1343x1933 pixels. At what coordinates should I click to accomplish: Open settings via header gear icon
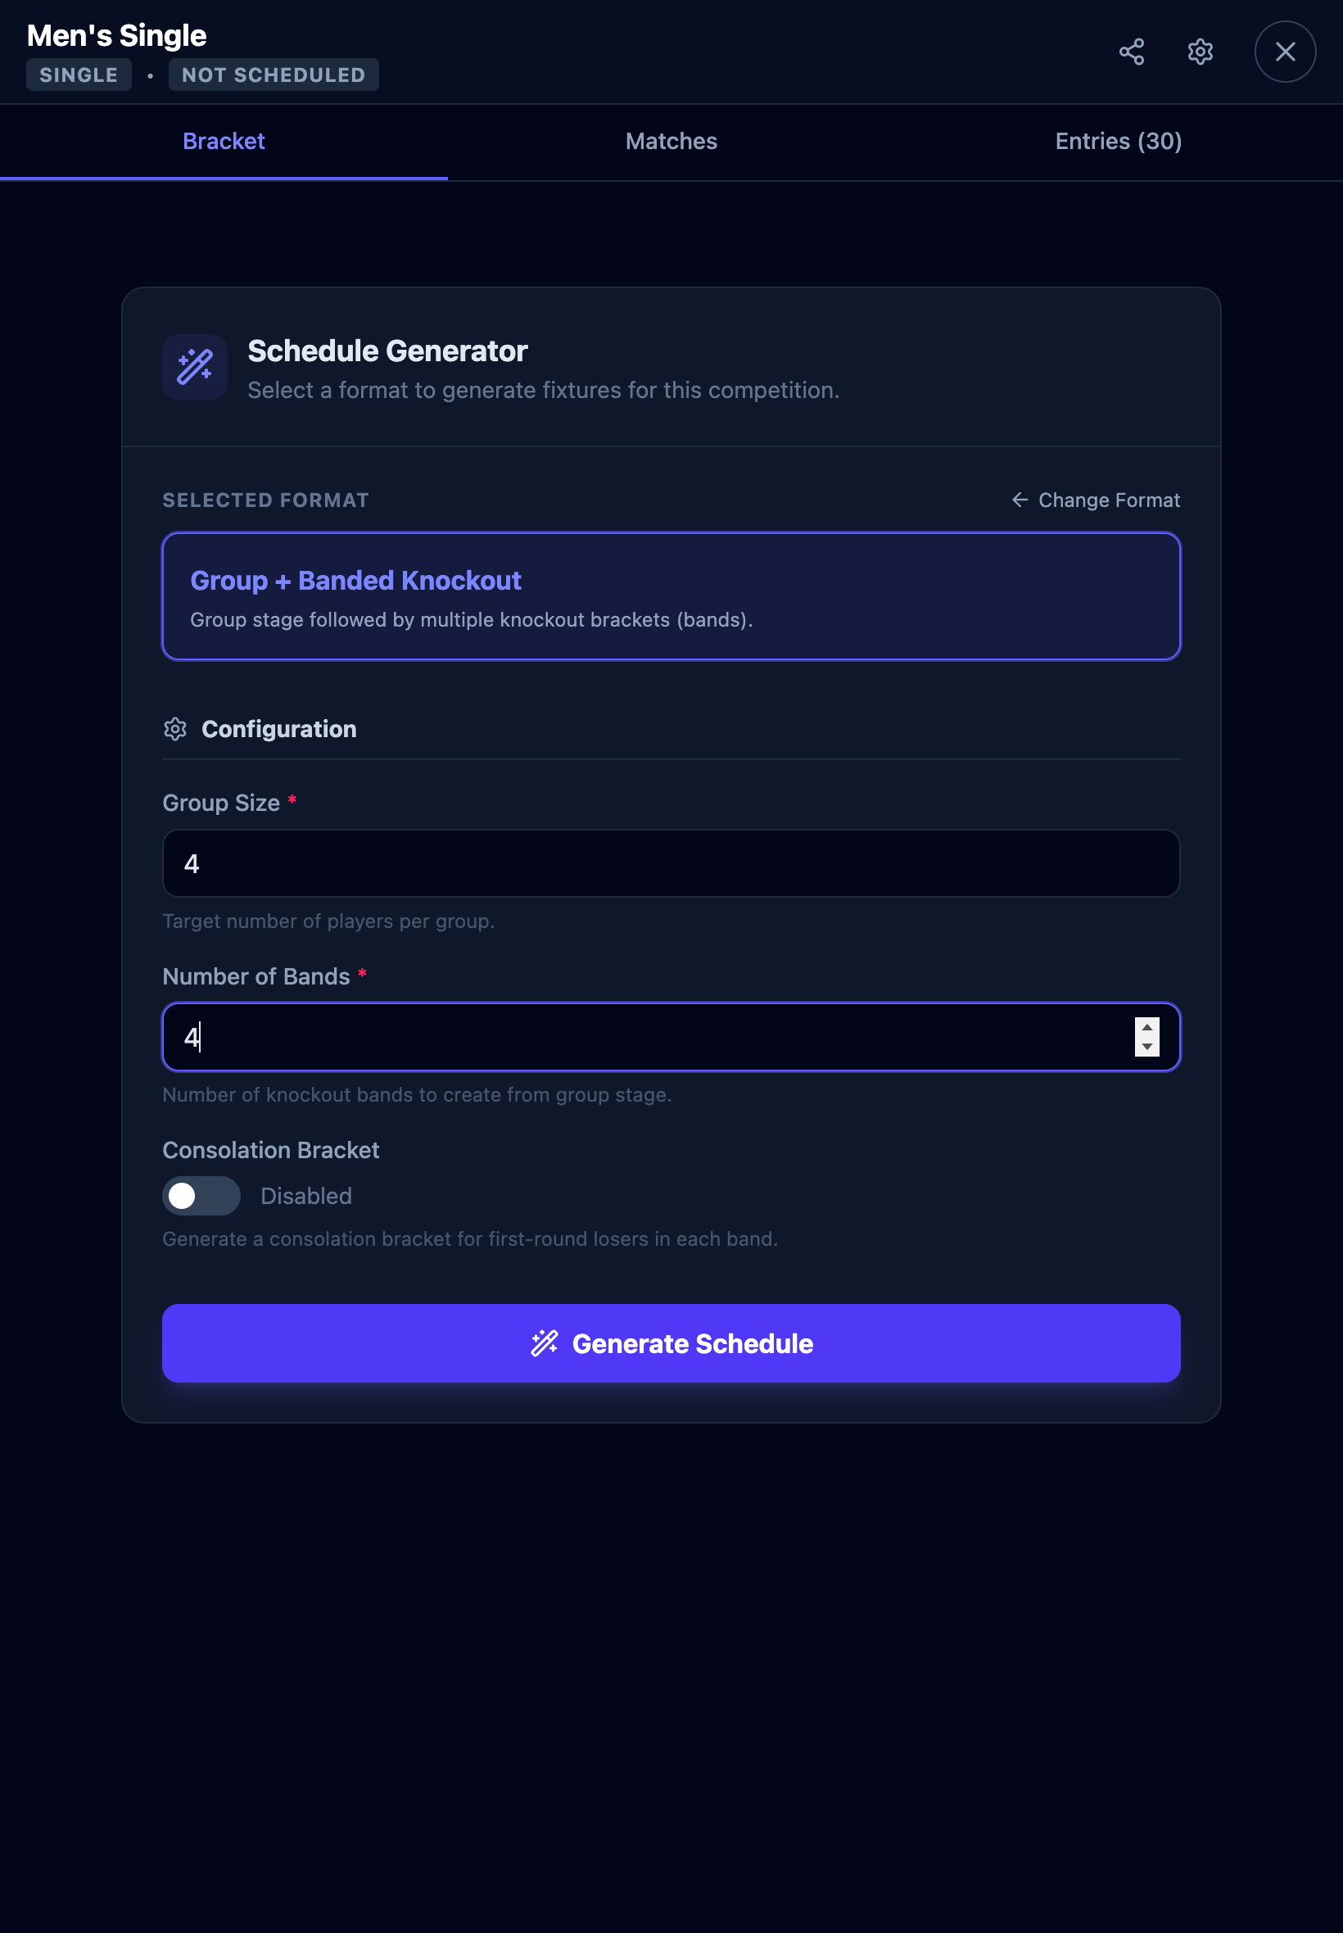[1199, 52]
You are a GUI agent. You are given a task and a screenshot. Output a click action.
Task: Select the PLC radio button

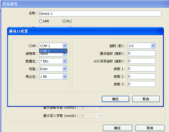tap(64, 21)
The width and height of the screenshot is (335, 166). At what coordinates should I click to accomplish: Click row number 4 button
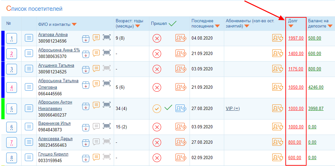pyautogui.click(x=12, y=87)
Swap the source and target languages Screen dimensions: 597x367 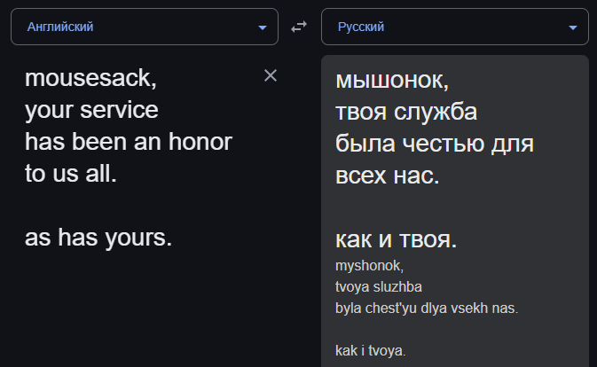[299, 27]
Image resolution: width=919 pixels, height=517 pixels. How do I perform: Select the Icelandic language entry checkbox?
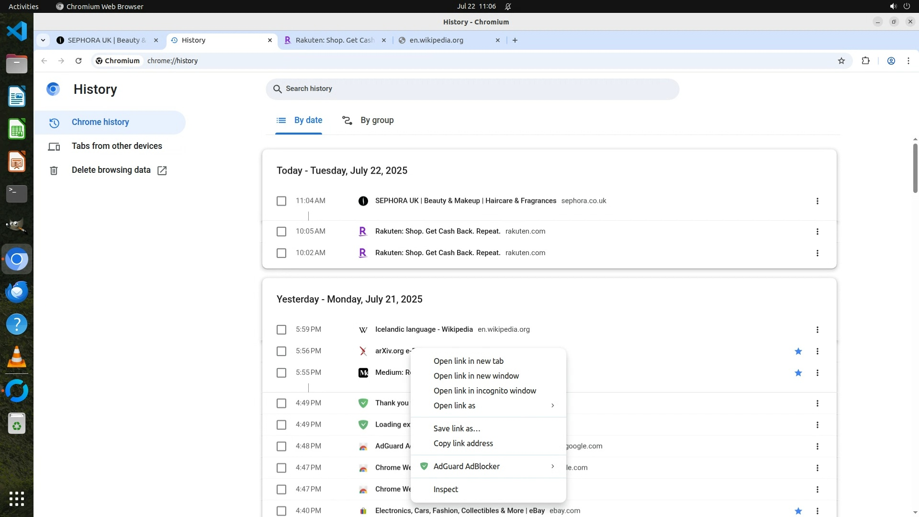click(x=281, y=330)
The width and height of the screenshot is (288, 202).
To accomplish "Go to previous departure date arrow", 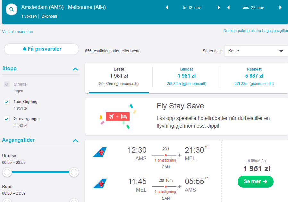I will click(x=167, y=7).
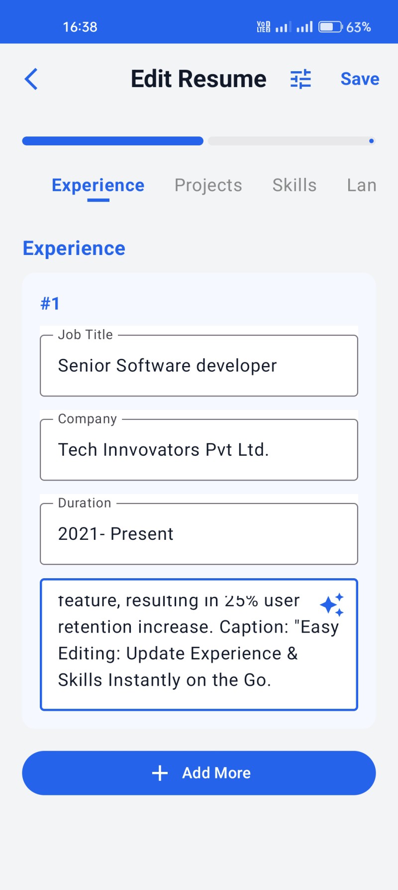Select the Experience tab
This screenshot has width=398, height=890.
pyautogui.click(x=98, y=185)

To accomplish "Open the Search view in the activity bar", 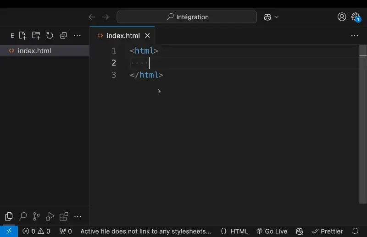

_ _ _ _ _

• _WRITTEN INSTRUCTION_
Please lay out the lines of the entries from the very first one through the line containing "pyautogui.click(x=12, y=87)", inclusive, as a JSON list of strings with one string per line and blank lines omitted. Leave the pictures out of the answer.

• _ANSWER TO THE TASK_
[
  "1343x1933 pixels. At what coordinates should I click to accomplish: Open settings via header gear icon",
  "[1199, 52]",
  "You are a GUI agent. You are given a task and a screenshot. Output a click action.",
  "Task: Select the PLC radio button",
  "tap(64, 21)",
  "The width and height of the screenshot is (335, 166). At what coordinates should I click to accomplish: Click row number 4 button",
  "pyautogui.click(x=12, y=87)"
]